Phenotype standardization is a prerequisite to enable and promote data sharing and future joint research in Europe. Facilitating an efficient, valid pooling of data and samples across multiple biobanks and cohorts is of particular importance when statistical power is critical; for example, in exploring the joint effects (interactions) of genes and the social/physical environment, and/or when aetiological heterogeneity is such that the participants from whom data and samples are to be used are sub-sampled on the basis of demography, exposure history or by phenotypic subtype (e.g. thrombotic versus haemorrhagic stroke).

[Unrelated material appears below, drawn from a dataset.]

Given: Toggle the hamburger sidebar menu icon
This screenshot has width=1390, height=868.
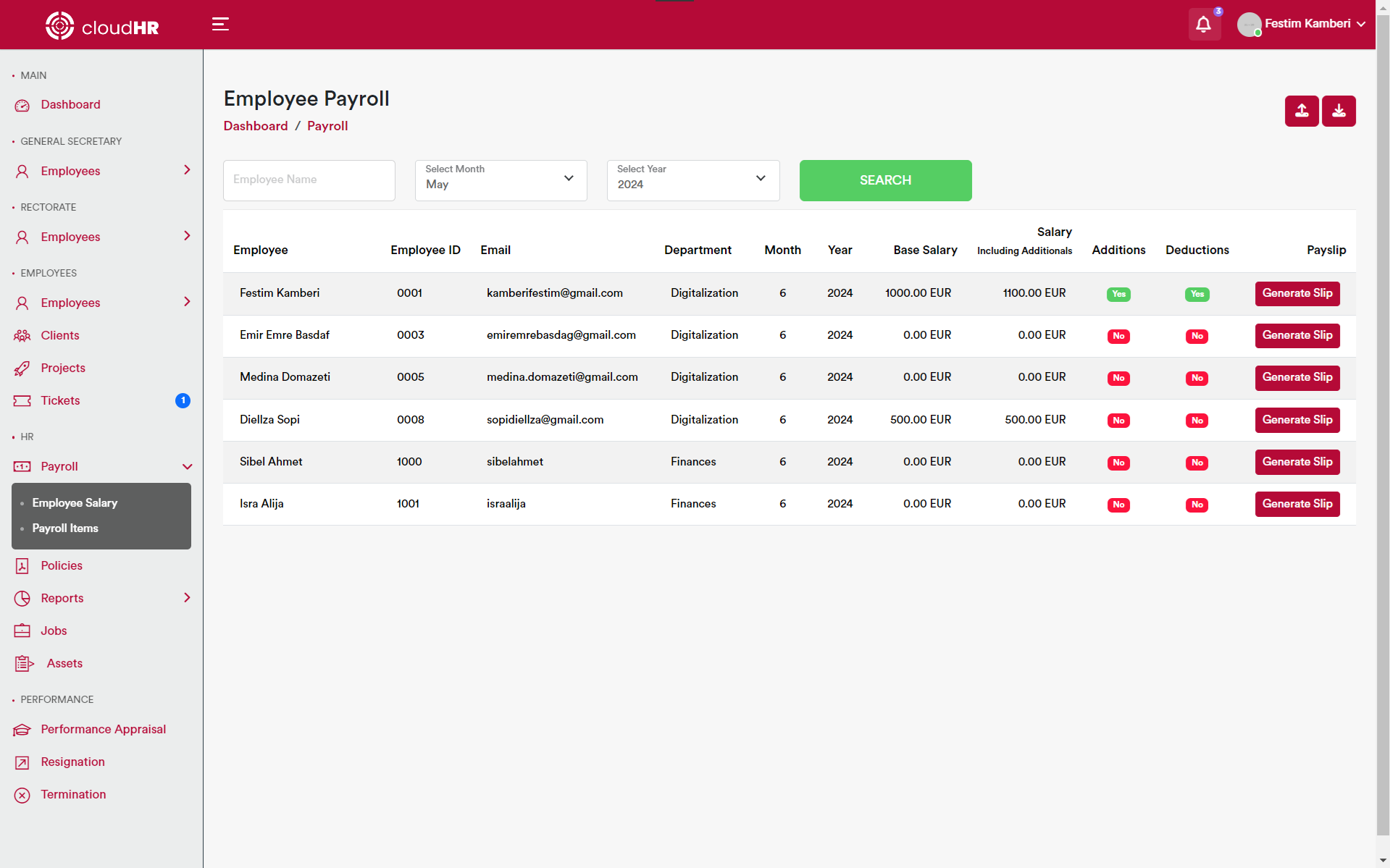Looking at the screenshot, I should (220, 25).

But even when the research focus is on simple main effects, practical experience to date demonstrates that many of the most important replicable findings from genome wide association studies have been generated by collaborative pooled analysis. When pooled analysis is required, users must have access and advice regarding the approaches they may adopt to ensure that apparently similar data and samples from different studies can reasonably be pooled. Specifically, it is important to ensure that the data from the various sources really are inferentially comparable in the particular scientific setting under which they are to be used.
Within the European Biobanking and Biomolecular Research Infrastructure - Large prospective cohorts (BMRI-LPC)-project, two work packages are in charge of the phenotype standardization:
WP5 on ‘Exposure Data Harmonization’, led by Dr Nadia Slimani from the International Agency for Research on Cancer (IARC) and WP6 on ‘Clinical Endpoint Data Harmonization’ led by Prof Elio Riboli from Imperial College London. The tasks and activities of WP5 and WP6 are closely synchronised.